Some science behind the scenes

Electrolyte loss

Channels are found in all cell membranes.  They are tiny.  The archetypal channel pore is just one or two atoms wide at its narrowest point and is selective, accepting only one type of ion, such as sodium, calcium or potassium. These ions move through the channel pore single file nearly as quickly as the ions move through free fluid.

Ion channels are key components in a wide variety of biological processes that involve rapid changes in cells, such as cardiac, skeletal, and smooth muscle contraction, epithelial nutrient transport {epithelial cells are tissue cells that perform functions like  secretion, selective absorption, protection, transcellular transport and detection of sensation), T-cell activation (our system of immunity)  and pancreatic beta-cell insulin release.

As the volume of electrolytes decreases, therefore,  numerous extra physiological effects can then arise affecting the heart muscles, blood vessels,  neurons and so on.
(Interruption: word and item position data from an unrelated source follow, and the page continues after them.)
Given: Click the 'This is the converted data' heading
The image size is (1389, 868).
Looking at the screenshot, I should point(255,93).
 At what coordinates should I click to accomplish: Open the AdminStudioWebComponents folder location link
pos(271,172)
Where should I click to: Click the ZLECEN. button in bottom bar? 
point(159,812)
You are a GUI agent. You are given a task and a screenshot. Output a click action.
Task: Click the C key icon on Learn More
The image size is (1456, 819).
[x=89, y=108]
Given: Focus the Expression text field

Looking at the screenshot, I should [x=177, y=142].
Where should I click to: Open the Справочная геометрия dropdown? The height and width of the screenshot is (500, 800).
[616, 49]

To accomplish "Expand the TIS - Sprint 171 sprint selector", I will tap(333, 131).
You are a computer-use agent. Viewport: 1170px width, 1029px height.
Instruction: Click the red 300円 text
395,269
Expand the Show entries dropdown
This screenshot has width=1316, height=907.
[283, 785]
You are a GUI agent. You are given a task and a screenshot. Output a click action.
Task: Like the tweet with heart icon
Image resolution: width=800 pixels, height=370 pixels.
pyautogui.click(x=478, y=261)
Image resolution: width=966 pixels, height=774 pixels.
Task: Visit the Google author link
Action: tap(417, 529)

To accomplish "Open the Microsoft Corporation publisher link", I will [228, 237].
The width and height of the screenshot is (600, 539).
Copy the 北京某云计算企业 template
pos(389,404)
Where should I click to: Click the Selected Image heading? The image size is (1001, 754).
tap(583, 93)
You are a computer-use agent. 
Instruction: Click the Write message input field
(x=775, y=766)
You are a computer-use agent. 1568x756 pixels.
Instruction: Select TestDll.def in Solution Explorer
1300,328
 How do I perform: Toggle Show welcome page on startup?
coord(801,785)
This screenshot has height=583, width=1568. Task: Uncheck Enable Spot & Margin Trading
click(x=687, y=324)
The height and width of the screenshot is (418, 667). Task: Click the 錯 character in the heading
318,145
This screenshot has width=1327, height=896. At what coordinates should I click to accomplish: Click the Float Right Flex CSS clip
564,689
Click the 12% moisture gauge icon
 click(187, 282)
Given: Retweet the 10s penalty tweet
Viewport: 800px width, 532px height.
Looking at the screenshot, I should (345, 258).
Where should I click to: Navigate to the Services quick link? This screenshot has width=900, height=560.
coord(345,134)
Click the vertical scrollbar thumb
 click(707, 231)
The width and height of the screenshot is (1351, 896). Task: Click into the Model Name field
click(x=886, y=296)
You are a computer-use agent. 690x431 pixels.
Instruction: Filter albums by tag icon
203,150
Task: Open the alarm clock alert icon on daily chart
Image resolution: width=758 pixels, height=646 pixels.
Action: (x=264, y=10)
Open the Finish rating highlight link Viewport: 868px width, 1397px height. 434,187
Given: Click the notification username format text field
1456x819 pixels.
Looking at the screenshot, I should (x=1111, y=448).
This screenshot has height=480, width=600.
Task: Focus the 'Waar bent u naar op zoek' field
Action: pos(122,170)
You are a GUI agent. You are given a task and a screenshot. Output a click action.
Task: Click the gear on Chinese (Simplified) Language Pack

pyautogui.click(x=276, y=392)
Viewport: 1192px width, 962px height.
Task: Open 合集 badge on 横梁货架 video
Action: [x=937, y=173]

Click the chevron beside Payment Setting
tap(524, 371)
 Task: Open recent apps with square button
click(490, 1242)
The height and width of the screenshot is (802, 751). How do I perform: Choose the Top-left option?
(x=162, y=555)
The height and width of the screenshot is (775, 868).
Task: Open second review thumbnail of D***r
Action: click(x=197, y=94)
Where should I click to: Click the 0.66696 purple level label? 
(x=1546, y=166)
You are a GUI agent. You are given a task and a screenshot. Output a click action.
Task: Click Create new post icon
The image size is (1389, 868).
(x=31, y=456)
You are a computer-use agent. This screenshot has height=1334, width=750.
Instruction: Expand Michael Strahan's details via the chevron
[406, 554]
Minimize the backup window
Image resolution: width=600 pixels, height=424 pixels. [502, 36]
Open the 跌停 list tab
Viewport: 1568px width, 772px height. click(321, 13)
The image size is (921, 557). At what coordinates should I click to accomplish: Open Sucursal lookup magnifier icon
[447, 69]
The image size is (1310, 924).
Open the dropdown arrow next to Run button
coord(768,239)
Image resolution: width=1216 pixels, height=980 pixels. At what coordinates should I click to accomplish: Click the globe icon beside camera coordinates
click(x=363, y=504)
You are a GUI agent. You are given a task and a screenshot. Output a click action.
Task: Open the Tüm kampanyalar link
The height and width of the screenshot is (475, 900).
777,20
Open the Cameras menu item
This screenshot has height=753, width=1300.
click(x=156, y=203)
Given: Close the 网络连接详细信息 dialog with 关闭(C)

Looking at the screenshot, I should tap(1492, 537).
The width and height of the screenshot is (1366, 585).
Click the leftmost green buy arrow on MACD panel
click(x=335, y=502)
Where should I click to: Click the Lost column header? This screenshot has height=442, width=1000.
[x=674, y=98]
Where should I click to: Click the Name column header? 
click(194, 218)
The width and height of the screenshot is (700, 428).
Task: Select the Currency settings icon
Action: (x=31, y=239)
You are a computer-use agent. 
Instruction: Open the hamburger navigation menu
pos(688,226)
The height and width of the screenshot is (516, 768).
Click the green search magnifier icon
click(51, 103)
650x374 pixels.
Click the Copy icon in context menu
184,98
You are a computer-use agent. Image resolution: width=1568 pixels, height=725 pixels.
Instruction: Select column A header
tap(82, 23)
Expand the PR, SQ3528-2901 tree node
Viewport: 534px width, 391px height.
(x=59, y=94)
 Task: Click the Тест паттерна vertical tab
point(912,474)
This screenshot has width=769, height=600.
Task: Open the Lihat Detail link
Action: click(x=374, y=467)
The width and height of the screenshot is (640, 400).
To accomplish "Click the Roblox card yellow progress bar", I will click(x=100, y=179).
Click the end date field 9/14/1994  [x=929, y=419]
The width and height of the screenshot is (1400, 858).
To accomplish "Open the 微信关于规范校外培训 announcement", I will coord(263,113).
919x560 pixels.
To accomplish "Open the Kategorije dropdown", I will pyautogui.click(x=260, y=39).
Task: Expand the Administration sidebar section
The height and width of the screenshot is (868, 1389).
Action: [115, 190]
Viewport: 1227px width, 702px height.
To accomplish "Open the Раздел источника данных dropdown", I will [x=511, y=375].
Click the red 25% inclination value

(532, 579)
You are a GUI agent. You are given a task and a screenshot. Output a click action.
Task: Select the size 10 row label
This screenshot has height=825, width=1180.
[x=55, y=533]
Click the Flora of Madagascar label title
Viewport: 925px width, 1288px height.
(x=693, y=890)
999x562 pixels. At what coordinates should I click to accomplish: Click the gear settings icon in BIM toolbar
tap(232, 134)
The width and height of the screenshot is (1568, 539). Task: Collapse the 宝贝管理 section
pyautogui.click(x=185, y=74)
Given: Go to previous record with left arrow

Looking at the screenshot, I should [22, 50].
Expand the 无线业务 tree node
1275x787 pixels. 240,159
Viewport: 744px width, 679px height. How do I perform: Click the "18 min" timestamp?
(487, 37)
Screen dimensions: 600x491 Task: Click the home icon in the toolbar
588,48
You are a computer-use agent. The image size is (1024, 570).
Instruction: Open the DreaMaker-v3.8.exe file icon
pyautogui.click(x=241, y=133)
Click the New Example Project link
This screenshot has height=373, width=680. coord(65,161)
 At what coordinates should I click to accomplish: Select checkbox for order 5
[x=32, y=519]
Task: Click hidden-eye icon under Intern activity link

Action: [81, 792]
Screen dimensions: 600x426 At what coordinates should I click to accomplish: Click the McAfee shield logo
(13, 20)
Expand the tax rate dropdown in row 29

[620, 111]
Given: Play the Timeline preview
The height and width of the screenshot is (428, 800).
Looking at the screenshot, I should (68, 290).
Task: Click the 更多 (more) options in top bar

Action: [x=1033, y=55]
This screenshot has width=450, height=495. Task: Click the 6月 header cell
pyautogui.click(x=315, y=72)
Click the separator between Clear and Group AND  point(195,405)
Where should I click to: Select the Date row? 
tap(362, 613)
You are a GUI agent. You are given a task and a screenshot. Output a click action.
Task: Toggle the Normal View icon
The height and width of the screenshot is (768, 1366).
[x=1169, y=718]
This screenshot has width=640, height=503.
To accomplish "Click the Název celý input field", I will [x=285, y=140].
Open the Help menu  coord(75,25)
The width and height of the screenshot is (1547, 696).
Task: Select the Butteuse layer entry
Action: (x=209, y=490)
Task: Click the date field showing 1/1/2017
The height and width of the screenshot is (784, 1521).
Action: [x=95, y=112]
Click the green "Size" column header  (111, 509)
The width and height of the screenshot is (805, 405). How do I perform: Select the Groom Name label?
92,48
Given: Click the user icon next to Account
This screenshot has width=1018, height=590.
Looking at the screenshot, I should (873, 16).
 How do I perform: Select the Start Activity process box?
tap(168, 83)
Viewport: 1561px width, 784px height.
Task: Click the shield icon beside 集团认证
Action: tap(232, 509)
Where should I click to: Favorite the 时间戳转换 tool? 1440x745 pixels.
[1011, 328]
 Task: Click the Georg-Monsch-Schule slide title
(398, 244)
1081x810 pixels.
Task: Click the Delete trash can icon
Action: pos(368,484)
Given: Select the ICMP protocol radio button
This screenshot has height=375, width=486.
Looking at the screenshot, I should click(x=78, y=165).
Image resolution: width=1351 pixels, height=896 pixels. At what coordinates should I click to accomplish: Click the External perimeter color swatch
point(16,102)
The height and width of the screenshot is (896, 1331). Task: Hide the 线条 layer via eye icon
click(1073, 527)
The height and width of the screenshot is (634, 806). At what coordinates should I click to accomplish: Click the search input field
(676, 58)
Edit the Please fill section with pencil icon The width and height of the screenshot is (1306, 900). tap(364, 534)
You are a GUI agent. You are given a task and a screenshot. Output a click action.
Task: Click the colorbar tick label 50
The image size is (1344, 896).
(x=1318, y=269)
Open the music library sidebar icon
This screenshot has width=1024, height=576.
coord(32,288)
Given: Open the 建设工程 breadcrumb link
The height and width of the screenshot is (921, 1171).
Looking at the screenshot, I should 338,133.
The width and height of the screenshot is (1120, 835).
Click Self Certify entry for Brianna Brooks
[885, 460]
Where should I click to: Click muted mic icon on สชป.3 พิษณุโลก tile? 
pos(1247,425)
For example, as intracellular calcium decreases there is a reduction in muscle contraction. In the heart, a decrease in calcium available for each beat results in a decrease in cardiac contractility. In blood vessels, a decrease in calcium results in less contraction of the vascular smooth muscle and therefore an increase in arterial diameter [vasodilation].   Vasodilation decreases total peripheral resistance, while a decrease in cardiac contractility decreases cardiac output. Since blood pressure is determined by cardiac output and peripheral resistance, blood pressure drops.  So the overall effect of loss of electrolytes due to dehydration  is to reduce blood pressure!